Isocitrate dehydrogenase (IDH) mutation and 1p/19q codeletion status are important prognostic markers for glioma. Currently, they are determined using invasive procedures. Our goal was to develop artificial intelligence-based methods to non-invasively determine these molecular alterations from MRI. For this purpose, pre-operative MRI scans of 2648 patients with gliomas (grade II-IV) were collected from Washington University School of Medicine (WUSM; n = 835) and publicly available datasets viz. Brain Tumor Segmentation (BraTS; n = 378), LGG 1p/19q (n = 159), Ivy Glioblastoma Atlas Project (Ivy GAP; n = 41), The Cancer Genome Atlas (TCGA; n = 461), and the Erasmus Glioma Database (EGD; n = 774).

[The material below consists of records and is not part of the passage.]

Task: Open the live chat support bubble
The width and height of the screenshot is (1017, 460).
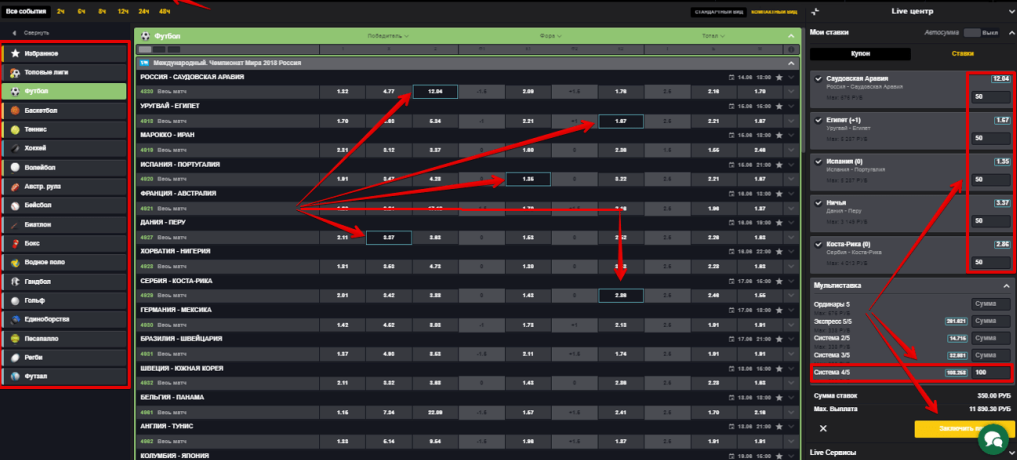Action: (x=991, y=438)
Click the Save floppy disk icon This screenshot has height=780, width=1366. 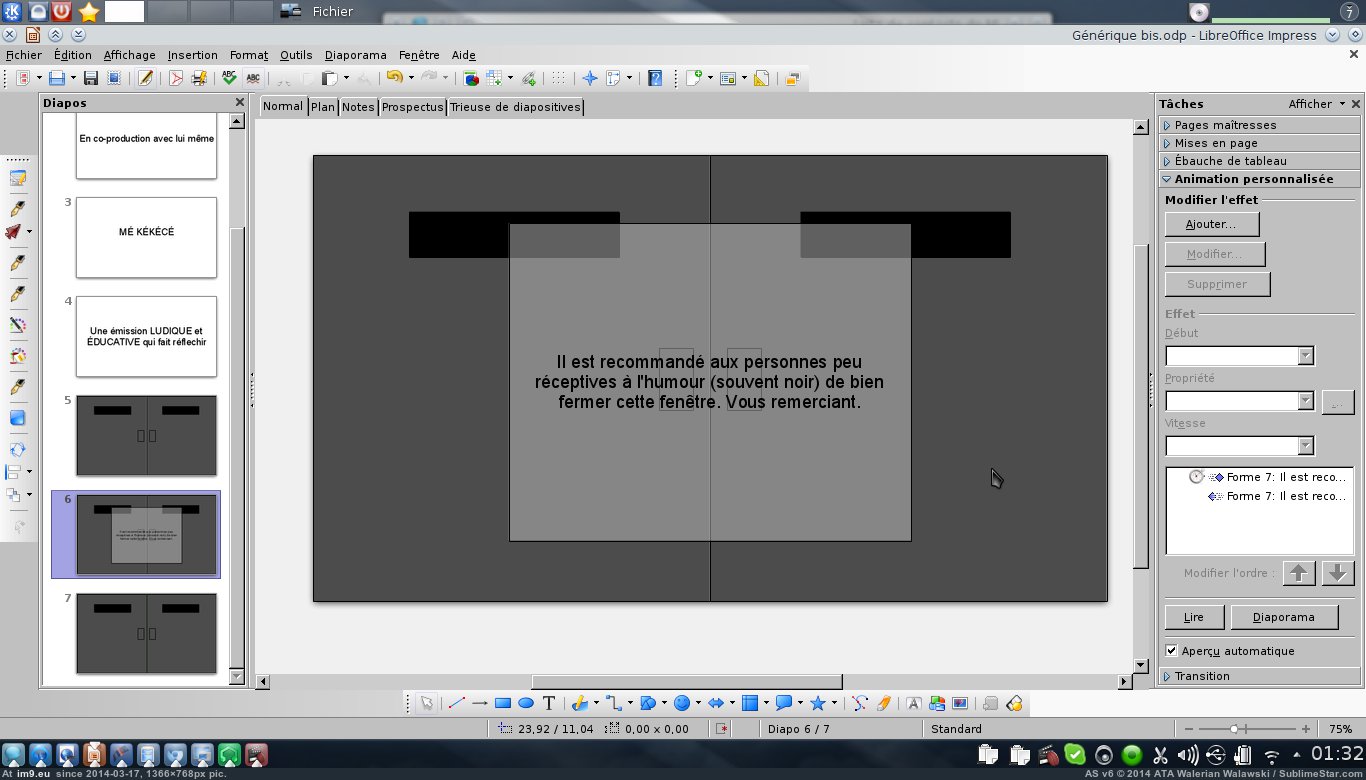pos(90,78)
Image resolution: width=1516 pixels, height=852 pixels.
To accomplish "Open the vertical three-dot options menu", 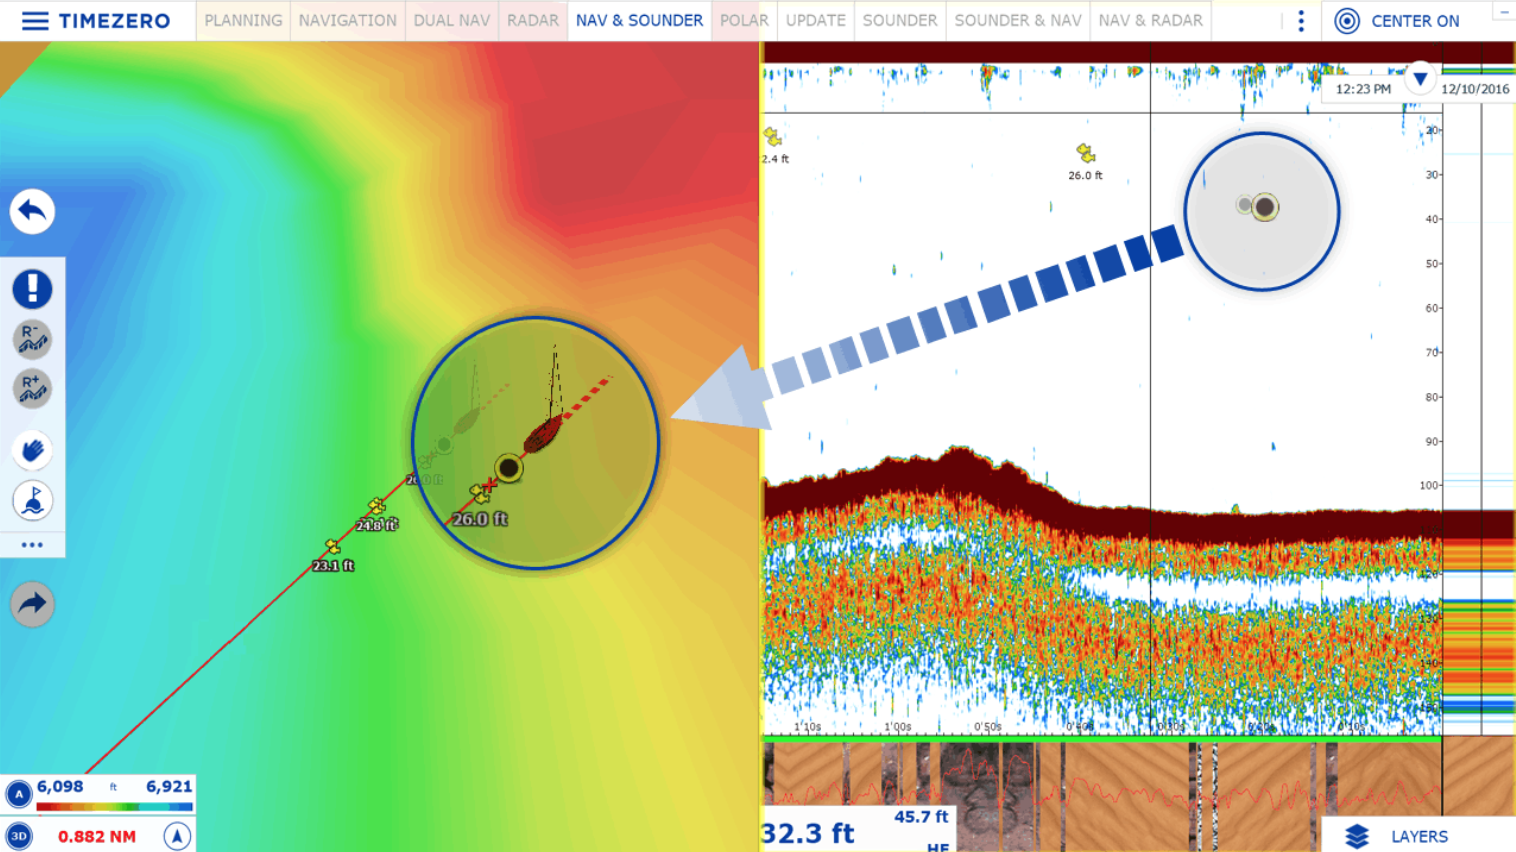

A 2.5D hybrid convolutional neural network was proposed to simultaneously localize the tumor and classify its molecular status by leveraging imaging features from MR scans and prior knowledge features from clinical records and tumor location. The models were tested on one internal (TCGA) and two external (WUSM and EGD) test sets. For IDH, the best-performing model achieved areas under the receiver operating characteristic (AUROC) of 0.925, 0.874, 0.933 and areas under the precision-recall curves (AUPRC) of 0.899, 0.702, 0.853 on the internal, WUSM, and EGD test sets, respectively. For 1p/19q, the best model achieved AUROCs of 0.782, 0.754, 0.842, and AUPRCs of 0.588, 0.713, 0.782, on those three data-splits, respectively. The high accuracy of the model on unseen data showcases its generalization capabilities and suggests its potential to perform a 'virtual biopsy' for tailoring treatment planning and overall clinical management of gliomas.